WHAT TO WORK ON.
- 1) Repeat, from "The new Google" to "really quite impressive.", the passage of the post on Google's tensor processing units.
- 2) Summarize the post on Google's tensor processing units in two sentences.
- 3) Go on with the post on Google's tensor processing units from the point where it stops.

The new Google hardware venture is a somewhat surprising but important and logical business move. It is surprising given the mostly software-centric business model Google has maintained over the years. But is logical form a strategic and tactical perspective to have a capacity to design and control your own hardware, saving costs and building the hardware needs close to your actual software needs, saving also time. The other aspect of the new tensor processing units (TPUs) developed by Google is the fact that this is purpose-built (it is an ASIC) for machine/deep learning computations and designed with a capacity to surpass the performance of GPUs in the those same computations. The enhanced performance is really quite impressive.
I will share today here for The Intelligence of Information two videos from two different YouTube channels that give each an overview of TPUs. The first video is from the Singaporean Engineering company Engineer.SG’s channel and it is a brief 11 minute presentation of the main bullet points about TPUs. The paper on the TPU (In-Datacenter Performance Analysis of a Tensor Processing Unit) is outlined from the outset. It is recommended reading. Next the speaker guides us through the TPU internals, where the neat design of accumulators is an important factor explaining the high performance of these customizable chips. A performance achieved with low compute expense power and low overhead compared with the alternatives of CPUs or GPUs.

RECORD LIST.
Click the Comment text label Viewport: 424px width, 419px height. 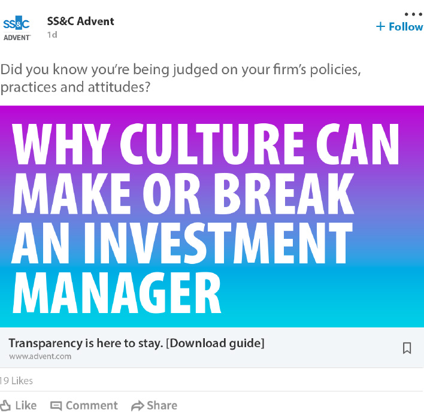pos(92,405)
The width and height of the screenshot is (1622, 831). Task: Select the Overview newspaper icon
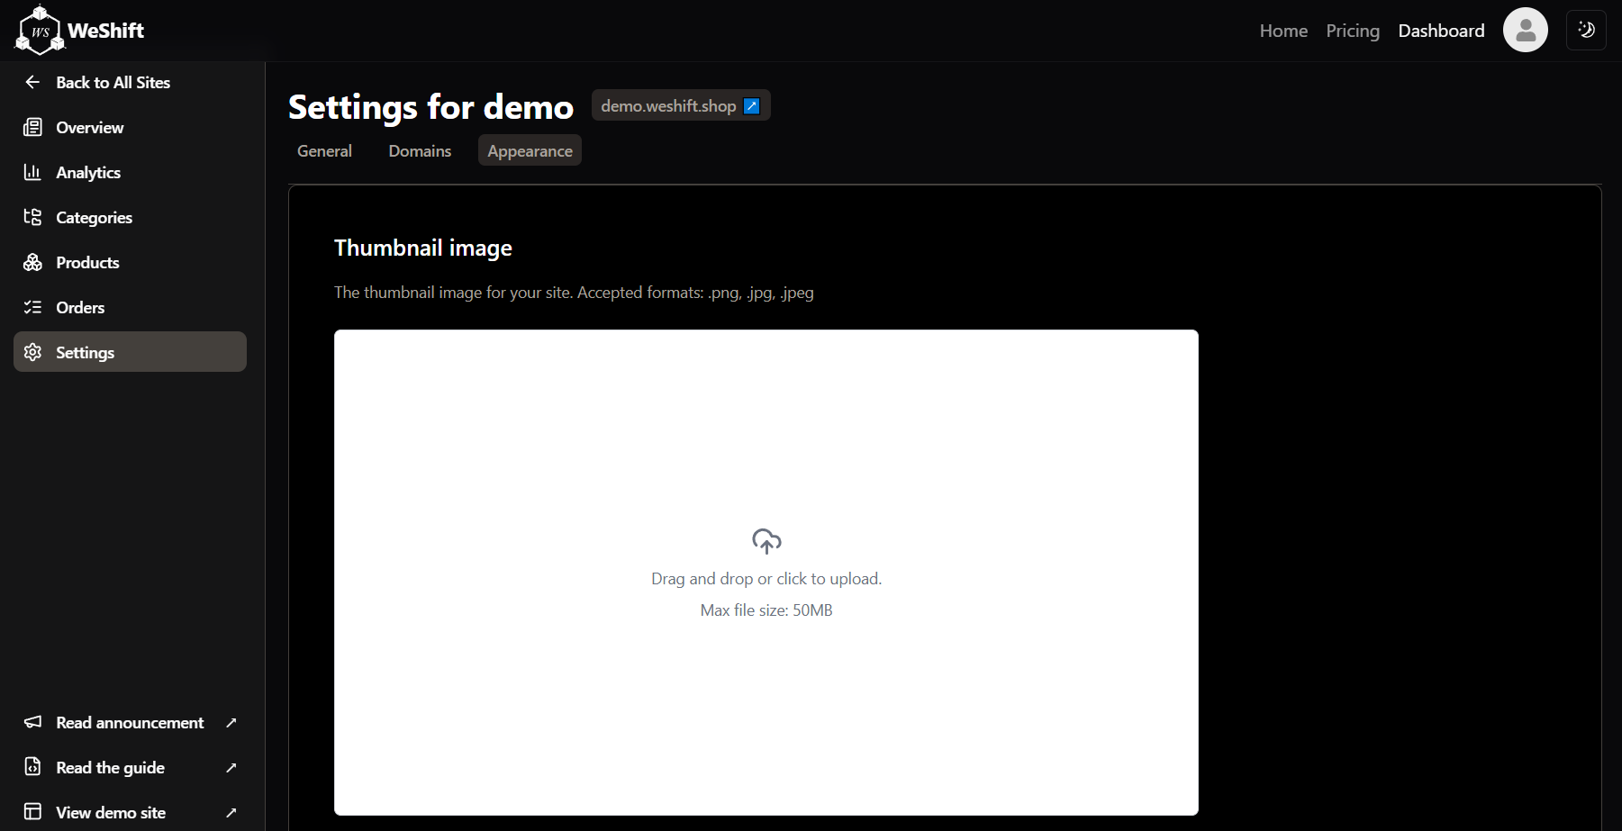[x=32, y=127]
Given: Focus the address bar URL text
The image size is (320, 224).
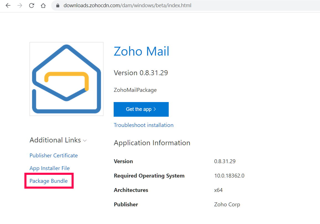Looking at the screenshot, I should click(127, 6).
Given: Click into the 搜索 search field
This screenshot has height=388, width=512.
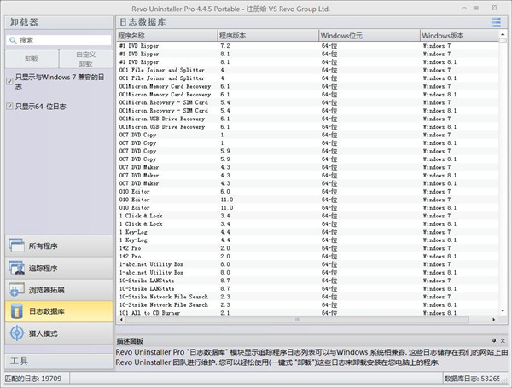Looking at the screenshot, I should pos(63,40).
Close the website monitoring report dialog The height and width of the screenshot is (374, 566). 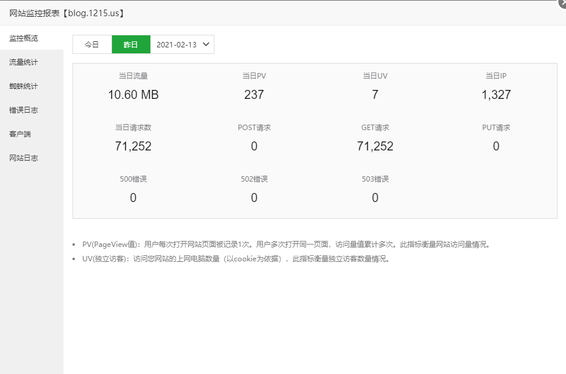click(562, 2)
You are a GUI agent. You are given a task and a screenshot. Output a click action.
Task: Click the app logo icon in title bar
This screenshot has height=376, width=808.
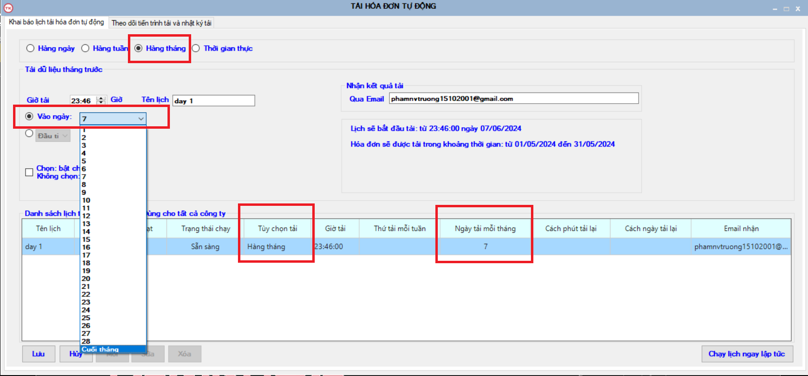click(x=8, y=8)
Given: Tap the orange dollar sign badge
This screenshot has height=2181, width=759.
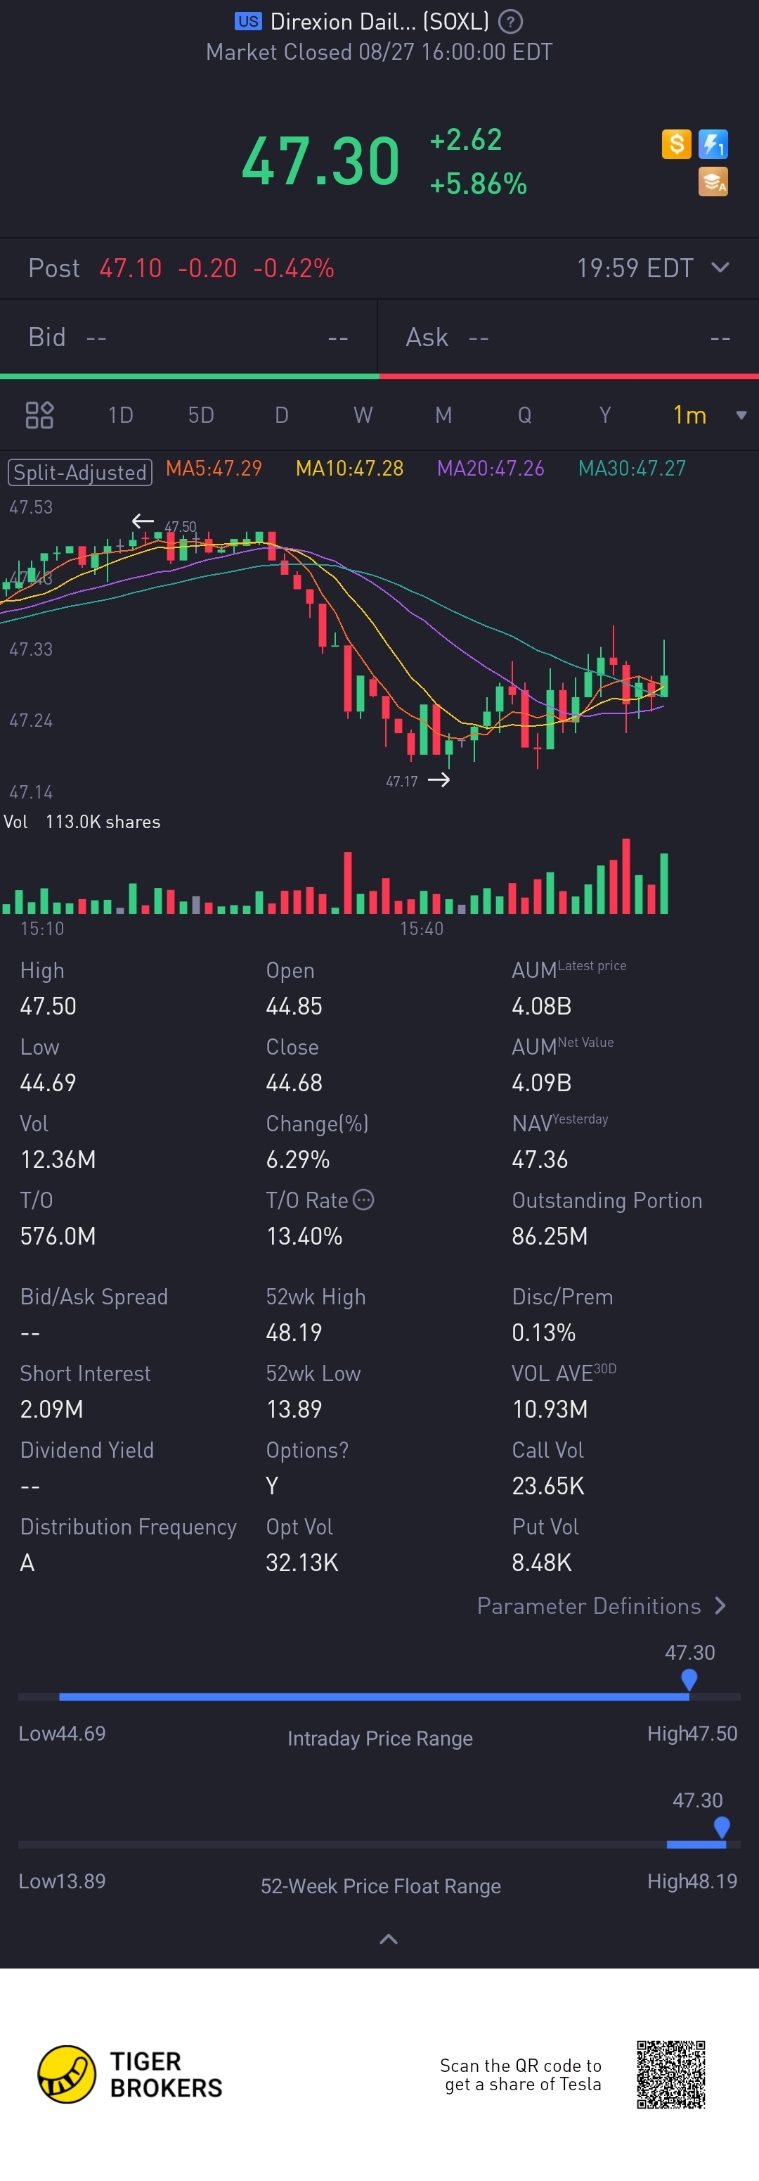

THE RESPONSES.
- 1)
The new Google hardware venture is a somewhat surprising but important and logical business move. It is surprising given the mostly software-centric business model Google has maintained over the years. But is logical form a strategic and tactical perspective to have a capacity to design and control your own hardware, saving costs and building the hardware needs close to your actual software needs, saving also time. The other aspect of the new tensor processing units (TPUs) developed by Google is the fact that this is purpose-built (it is an ASIC) for machine/deep learning computations and designed with a capacity to surpass the performance of GPUs in the those same computations. The enhanced performance is really quite impressive.

- 2) Google's move into hardware is surprising for a mostly software-centric company but logical, since designing its own hardware saves costs and time, and its tensor processing units are purpose-built ASICs meant to surpass GPUs in machine and deep learning computations. The post shares two YouTube videos giving overviews of TPUs, the first an 11-minute presentation from Engineer.SG that outlines the TPU paper and explains how the accumulator design delivers high performance with low power expense and overhead compared with CPUs or GPUs.

- 3)
The second video is a longer (one hour) take on the Tensor Processing Unit by Dr. Dave Patterson from the University of Berkeley EECS events’s YouTube channel. Dr. Patterson Curriculum Vitae is introduced and speaks for itself with good volume about the qualified speaker. He is one of the long list of researchers that participated in the development of the TPU.
The trend of hardware to become more domain specific architecture based to perform a few or just one task is well defended by Dr. Patterson in the beginning of the talk. Deep Learning and neural networks fit the bill in the highly specific computations that are required of it. This serves as inspiration for designing something like TPUs. Then it is startling to learn that one of the main motivations for building TPUs and behind its origin is the increased data demands of speech, vision or text data from an application like Android. Without a purpose-built hardware like TPUs, Google would need to build a double count of datacenters.
The inference workload algorithms that TPUs are built for are: Multilayer Perceptrons, Convolutional Neural Networks and Recurrent Neural Networks/ Long Short Term Memory (LSTMs), all by now well known deep learning algorithms by this blog and its readers.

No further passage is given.